_WORK ORDER_: Where the records below show a line containing "Task: Click the CloudStudio", start copying; end with the line containing "Click the 前往充值 recharge button", and copy it too.
-- DATA FOR REVIEW follows --
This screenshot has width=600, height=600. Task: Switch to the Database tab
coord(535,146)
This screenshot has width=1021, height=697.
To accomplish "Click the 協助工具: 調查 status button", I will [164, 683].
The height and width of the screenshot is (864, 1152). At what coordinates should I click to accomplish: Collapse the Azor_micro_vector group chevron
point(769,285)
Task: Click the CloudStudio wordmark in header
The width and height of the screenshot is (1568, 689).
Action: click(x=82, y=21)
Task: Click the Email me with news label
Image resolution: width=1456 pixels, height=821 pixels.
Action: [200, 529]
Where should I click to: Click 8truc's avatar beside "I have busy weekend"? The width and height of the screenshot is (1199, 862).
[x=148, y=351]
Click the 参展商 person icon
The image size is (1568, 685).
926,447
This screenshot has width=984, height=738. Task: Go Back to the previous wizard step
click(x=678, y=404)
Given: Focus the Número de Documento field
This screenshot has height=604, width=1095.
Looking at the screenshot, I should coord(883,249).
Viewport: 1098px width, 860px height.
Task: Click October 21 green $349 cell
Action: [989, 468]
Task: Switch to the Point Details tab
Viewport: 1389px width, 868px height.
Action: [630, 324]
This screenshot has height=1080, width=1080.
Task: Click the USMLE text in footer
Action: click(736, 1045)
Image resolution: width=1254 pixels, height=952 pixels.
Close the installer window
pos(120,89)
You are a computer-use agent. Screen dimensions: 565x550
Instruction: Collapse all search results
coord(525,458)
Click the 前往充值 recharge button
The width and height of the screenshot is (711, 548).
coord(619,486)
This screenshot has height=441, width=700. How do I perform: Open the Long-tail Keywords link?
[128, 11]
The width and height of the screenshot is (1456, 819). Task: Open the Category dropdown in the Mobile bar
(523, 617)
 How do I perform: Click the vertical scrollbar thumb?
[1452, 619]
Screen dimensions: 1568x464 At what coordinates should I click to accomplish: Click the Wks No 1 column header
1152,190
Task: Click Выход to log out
-- DATA FOR REVIEW concluded --
_TASK OUTPUT_:
Task: Click the CloudStudio wordmark in header
The width and height of the screenshot is (1568, 689).
Action: click(x=82, y=21)
Task: Click the Email me with news label
Image resolution: width=1456 pixels, height=821 pixels.
Action: [200, 529]
Where should I click to: Click 8truc's avatar beside "I have busy weekend"? The width and height of the screenshot is (1199, 862).
[x=148, y=351]
Click the 参展商 person icon
The image size is (1568, 685).
926,447
This screenshot has width=984, height=738. Task: Go Back to the previous wizard step
click(x=678, y=404)
Given: Focus the Número de Documento field
This screenshot has height=604, width=1095.
Looking at the screenshot, I should coord(883,249).
Viewport: 1098px width, 860px height.
Task: Click October 21 green $349 cell
Action: [989, 468]
Task: Switch to the Point Details tab
Viewport: 1389px width, 868px height.
Action: [630, 324]
This screenshot has height=1080, width=1080.
Task: Click the USMLE text in footer
Action: click(736, 1045)
Image resolution: width=1254 pixels, height=952 pixels.
Close the installer window
pos(120,89)
You are a computer-use agent. Screen dimensions: 565x550
Instruction: Collapse all search results
coord(525,458)
Click the 前往充值 recharge button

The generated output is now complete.